The next day, Margie went out to buy a backup generator because overnight delivery would take too long but she never bought it. She never even got into the store or out of her own neighborhood.
Instead, she turned around and caught Rose about to leave for therapy, one last session before leaving.
“We have to go,” Margie said.
“Your favorite concert in town or something?” Rose asked.
In the bedroom, Rose found her packing a bag. There wasn’t much in it other than her wallet, pants, and a coat.
Rose’s heart sank. She went over to Margie to hug her but got shoved off. “Hey, I see her too sometimes. All of them. But it’s been months, Marge. My therapist says--”
“Fuck your therapist.”
“Then the panic room! That’s what it’s there for, right?”
“I shouldn’t have wasted time coming here.”
Rose grabbed the key from the counter. The look in Margie’s eye as she strode toward Rose with a silent demand terrified her enough to bolt for the panic room herself.
Using the spare key, Margie drove away.
On I-72, going about a hundred in silence because there was no traffic in the Midwest and even the cops she passed expected this behavior on empty roads. It was the end of the month. They’d met their quota already. They didn’t stop Margie. Nothing could.

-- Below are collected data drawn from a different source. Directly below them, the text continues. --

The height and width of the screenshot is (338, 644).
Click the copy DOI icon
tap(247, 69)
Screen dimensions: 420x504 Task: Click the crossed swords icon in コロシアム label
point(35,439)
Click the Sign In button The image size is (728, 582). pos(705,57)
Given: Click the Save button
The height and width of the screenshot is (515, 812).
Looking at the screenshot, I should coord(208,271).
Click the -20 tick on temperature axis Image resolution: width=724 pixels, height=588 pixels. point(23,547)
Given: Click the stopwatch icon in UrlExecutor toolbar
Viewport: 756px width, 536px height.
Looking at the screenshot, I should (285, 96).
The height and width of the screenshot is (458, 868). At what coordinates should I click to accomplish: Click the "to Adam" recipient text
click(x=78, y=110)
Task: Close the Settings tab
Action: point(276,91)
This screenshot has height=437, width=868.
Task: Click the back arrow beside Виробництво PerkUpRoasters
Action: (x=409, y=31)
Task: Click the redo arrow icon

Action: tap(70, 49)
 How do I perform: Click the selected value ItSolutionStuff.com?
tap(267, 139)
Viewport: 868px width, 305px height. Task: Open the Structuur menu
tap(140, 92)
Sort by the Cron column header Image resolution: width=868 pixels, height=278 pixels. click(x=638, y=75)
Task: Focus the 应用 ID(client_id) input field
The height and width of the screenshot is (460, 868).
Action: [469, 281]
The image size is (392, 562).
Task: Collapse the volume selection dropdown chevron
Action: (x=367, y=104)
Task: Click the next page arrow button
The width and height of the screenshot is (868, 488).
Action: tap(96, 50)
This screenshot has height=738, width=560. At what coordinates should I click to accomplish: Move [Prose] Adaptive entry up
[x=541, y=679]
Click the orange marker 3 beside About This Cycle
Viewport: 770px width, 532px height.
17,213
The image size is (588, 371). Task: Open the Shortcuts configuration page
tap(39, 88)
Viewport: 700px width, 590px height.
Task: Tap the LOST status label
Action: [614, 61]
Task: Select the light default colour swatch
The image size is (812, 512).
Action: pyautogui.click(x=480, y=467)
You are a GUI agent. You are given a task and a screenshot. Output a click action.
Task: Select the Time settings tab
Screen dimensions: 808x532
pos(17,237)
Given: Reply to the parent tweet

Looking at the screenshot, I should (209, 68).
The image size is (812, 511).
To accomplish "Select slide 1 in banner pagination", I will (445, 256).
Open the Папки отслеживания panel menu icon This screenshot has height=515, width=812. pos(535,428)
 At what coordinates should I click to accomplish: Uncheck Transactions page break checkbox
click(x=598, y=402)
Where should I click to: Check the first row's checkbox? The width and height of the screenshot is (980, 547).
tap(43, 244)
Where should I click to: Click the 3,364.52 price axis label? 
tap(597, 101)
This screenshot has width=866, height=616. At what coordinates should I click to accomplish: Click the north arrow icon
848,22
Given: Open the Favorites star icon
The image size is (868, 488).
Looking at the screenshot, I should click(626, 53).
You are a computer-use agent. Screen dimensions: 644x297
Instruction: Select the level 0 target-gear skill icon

The bluetooth kicked on as a call rang in. She wasn’t going to turn around and there was no reason to answer if Rose was going to grovel or lecture or whatever she wanted, but when the third call came, each immediately following rejection, Margie accepted and screamed, “WHAT?”
There was deep breathing and a familiar whir of GPUs in the panic room. “Why didn’t we stay?
Through the receiver, Margie heard a knock.
“Why didn’t we do something?”
Margie said, “We did all we could--we ran.”
A knock then mechanisms of a vault lock clicking through and the hinges of a door opening. The call ended. There was silence in the car again.